Prefix (based on the month you were born)
January = K(i)-
February = F(i)-
March = D(a)-
April = N(a)-
May = (O)-
June = Gl(o)-
July = Gim-
August = Bom(b)-
September = Bo(r)-
October = B(i)-
November = Dw(a)-
December = Thr/Thor-
Suffix (based on the first letter of your last name or maiden name if applicable)
A, B = -(f)ur
C, D = -(a)lin
E, F = -in
G, H = -oin
I, J, K, L = -(i)li
M, N = -(o)ri
O, P, Q = -or
R, S = -ain
T, U, V = -(e)rin
W, X, Y, Z = -is
But wait – there’s more! (I’m making fun of commercials here).
When we write fantasy or any other genre of fictional story we need to name our characters. We get to create the people and creatures and then give them a name, so they come ‘alive’ to us as we write and to the reader who’s going to be blown away by our stories. Cool, huh?
Reading and researching old books from the countries or regions which have influenced your setting can be a big help. Consider the character of Heathcliff in Wuthering Heights. Heath means ‘an area of land covered in heather or similar low dense shrubbery’, and Cliff is ‘a high steep rock or precipice’. Heathcliff is a perfect name for the dishevelled and tortured romantic hero living on the English moors. (Dear to my heart as I was born there–not on the moors, down the road a bit).
Other characters have more obscure names such as Mark Twain, the renowned author and humourist. He was born Samuel Clemens but used the pen-name Mark Twain, which means the second line on the side of the riverboat where Twain worked as a young man. The second line (mark) was 12’ and the safe depth mark for the boat.
How do you go about choosing, or inventing, a name for your fantasy characters? If I want to quickly write a short story or an ebook, I find it easier to use a name that fits with the occupation of the character.

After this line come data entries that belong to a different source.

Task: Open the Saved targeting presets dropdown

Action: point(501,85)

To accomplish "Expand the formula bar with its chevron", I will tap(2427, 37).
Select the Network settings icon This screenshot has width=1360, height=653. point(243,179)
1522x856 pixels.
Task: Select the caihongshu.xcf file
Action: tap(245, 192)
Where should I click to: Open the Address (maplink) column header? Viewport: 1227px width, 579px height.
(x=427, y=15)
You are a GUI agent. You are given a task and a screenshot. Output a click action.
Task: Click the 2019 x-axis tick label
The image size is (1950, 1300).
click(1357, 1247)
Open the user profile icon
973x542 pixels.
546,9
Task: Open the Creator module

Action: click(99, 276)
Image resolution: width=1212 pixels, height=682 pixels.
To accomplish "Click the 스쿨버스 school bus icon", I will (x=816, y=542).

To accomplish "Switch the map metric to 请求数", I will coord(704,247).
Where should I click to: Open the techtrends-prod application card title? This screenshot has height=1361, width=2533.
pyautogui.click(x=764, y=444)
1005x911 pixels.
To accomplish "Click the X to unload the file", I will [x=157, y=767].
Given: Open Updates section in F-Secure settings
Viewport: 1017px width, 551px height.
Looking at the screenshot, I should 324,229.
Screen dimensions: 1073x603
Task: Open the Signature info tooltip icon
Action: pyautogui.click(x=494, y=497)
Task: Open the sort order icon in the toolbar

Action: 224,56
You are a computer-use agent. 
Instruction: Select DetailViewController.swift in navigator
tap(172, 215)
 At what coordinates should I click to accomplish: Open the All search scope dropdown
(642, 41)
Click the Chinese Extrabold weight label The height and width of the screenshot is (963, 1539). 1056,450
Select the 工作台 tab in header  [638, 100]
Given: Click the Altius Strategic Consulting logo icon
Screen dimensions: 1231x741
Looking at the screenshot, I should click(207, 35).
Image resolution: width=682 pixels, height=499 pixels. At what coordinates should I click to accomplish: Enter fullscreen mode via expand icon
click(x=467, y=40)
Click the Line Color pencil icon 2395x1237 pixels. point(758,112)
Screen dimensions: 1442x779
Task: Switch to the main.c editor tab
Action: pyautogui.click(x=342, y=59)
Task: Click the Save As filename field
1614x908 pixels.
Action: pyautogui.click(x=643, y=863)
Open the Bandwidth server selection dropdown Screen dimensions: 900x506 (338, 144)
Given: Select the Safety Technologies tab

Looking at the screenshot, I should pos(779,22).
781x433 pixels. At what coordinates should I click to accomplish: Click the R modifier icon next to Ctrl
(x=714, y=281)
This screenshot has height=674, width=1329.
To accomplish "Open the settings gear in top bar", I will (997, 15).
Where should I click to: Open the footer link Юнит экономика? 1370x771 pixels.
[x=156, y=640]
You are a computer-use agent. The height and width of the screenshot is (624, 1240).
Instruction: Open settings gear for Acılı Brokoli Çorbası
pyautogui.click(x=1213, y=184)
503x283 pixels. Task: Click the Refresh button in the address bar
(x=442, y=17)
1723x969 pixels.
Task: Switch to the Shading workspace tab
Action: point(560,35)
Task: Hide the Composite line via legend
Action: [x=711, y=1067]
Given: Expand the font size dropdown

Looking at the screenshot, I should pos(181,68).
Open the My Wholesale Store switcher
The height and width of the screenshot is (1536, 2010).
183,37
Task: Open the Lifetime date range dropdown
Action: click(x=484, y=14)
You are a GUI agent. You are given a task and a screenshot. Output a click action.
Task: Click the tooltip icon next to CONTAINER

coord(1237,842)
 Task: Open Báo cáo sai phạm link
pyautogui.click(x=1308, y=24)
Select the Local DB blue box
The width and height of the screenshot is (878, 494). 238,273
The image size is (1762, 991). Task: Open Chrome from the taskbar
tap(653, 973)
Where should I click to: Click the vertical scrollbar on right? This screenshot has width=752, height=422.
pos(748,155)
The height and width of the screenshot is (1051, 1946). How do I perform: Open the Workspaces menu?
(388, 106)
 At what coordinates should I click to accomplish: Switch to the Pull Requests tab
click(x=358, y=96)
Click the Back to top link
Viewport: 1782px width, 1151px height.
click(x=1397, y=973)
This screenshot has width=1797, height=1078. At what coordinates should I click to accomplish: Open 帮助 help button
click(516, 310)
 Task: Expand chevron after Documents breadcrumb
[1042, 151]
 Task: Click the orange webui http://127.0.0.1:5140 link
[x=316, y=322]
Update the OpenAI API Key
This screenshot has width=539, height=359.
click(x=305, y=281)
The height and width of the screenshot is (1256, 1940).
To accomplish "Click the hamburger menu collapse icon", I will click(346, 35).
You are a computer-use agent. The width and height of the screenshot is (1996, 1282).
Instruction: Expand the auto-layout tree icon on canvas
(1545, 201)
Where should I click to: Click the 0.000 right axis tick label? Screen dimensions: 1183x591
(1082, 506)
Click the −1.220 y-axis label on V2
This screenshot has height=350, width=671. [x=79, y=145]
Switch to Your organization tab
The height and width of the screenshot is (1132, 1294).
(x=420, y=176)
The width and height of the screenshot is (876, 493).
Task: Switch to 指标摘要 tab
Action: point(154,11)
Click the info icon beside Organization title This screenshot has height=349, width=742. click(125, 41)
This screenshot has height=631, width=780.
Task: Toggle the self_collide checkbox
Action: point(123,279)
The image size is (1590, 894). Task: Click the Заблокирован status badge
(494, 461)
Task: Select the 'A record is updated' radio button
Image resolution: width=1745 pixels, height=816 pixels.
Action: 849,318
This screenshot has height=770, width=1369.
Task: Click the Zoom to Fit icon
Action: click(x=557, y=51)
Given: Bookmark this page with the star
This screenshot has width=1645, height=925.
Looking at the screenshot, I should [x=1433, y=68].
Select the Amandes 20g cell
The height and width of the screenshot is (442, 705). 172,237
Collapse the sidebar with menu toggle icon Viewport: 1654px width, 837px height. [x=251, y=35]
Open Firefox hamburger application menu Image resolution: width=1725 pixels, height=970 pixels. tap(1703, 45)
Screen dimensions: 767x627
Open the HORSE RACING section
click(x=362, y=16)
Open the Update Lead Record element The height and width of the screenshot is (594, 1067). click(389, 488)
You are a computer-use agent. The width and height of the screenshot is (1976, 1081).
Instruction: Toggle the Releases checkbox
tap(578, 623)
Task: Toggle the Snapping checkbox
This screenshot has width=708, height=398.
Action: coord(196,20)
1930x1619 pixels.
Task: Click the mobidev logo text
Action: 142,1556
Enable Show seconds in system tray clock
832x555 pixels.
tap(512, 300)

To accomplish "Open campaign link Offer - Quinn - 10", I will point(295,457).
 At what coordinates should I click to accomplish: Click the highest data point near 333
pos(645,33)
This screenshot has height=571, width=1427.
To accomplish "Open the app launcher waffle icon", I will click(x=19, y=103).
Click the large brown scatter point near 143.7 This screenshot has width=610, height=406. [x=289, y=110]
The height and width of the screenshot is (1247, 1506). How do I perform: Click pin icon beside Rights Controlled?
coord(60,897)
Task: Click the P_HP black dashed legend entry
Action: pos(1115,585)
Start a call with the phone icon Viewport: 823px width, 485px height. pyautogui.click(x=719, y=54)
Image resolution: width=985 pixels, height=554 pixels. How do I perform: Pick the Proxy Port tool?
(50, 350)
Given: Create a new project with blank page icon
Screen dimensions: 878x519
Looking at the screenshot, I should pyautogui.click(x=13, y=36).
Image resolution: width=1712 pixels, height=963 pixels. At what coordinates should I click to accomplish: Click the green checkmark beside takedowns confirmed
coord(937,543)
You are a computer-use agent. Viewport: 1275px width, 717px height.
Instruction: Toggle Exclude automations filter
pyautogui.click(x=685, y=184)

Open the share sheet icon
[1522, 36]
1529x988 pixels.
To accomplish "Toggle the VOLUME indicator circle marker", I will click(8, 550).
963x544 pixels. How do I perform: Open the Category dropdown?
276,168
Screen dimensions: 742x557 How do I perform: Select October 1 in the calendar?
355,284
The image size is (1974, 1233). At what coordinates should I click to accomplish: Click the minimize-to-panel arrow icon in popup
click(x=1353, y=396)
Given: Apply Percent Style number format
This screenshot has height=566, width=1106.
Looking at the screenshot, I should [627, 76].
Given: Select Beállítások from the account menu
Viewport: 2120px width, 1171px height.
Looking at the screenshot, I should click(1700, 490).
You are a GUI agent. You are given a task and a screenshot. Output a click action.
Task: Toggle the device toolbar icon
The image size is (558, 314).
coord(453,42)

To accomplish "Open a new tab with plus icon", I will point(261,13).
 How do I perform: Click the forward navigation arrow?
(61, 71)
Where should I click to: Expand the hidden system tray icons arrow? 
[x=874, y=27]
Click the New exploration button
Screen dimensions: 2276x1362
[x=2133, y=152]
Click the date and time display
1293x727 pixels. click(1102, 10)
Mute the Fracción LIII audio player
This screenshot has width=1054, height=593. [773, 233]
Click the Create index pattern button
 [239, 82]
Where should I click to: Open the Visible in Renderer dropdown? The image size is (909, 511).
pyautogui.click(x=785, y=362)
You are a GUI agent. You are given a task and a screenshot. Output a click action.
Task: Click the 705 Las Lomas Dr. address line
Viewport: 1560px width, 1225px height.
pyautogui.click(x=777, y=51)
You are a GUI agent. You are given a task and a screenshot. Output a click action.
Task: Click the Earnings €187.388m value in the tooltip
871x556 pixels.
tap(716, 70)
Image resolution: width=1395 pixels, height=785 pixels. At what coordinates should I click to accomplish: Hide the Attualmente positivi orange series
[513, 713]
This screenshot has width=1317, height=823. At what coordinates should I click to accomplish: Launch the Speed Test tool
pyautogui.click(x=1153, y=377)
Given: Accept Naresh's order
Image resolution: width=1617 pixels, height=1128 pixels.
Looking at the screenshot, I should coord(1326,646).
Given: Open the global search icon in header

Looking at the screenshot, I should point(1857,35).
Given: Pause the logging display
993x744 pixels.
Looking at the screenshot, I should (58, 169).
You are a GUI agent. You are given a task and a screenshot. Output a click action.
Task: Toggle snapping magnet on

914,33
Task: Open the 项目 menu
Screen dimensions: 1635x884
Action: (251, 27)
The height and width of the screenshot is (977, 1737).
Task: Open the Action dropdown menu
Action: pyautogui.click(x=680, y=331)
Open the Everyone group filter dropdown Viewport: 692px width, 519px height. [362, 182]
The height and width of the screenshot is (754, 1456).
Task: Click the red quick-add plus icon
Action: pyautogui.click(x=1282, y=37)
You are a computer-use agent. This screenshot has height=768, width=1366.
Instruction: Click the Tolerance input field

First Name + Occupational Surname
Penelope Donkeyrider (Courier)
Dugan Bagsnatcher (Thief)
Ventrice Shoemaker (Cobbler)
Tola Axegrinder (Blacksmith)
Roland Brewmaster (Winemaker)
First Name + Setting Surname
Fantasy characters can also be named for the place where they live:
First Name + Race
How about naming your character as easy as using their race as a descriptor?
Kreg Cave Dwarf
Felicia Fairy Princess
Eleander High Elf
You get the idea. I’ve come up with a few hilarious names doing this. I’ve also found watching the credits from shows and movies to be inspiring, especially if the show was filmed in a place similar to my story world. There are name generators that can help too. Here’s a site I go to for inspiration – Name Generator
Giving my main characters names helped me to organize my files on my Pinterest boards where I stash every image I can find that looks at all like I envision my character to be as well as my story settings and other features. Now that Pinterest allows me to add ‘sections’ to my boards I have one for my hero, minor protagonists, the main villain, minor antagonists and one for settings. Also, I feel a closer connection to my characters when I talk to them if they have names (admit it, you do this too, right?) Check out my published books on Pinterest and the new novel I’m writing. I also use these images for my social media gems (unless they’re repinned and have copyright).
By naming my darlings, I feel them take on a personality, and it’s easier to write their story, how they would respond to situations and their mannerisms. Do you feel this way about your characters?
A brainstorming session with friends could generate a lot of names for you – and a lot of beverages snorting out of the nose (always a good party trick). What else could influence your characters’ names?
So, have fun with naming your characters.
What name would you give the character in the title picture?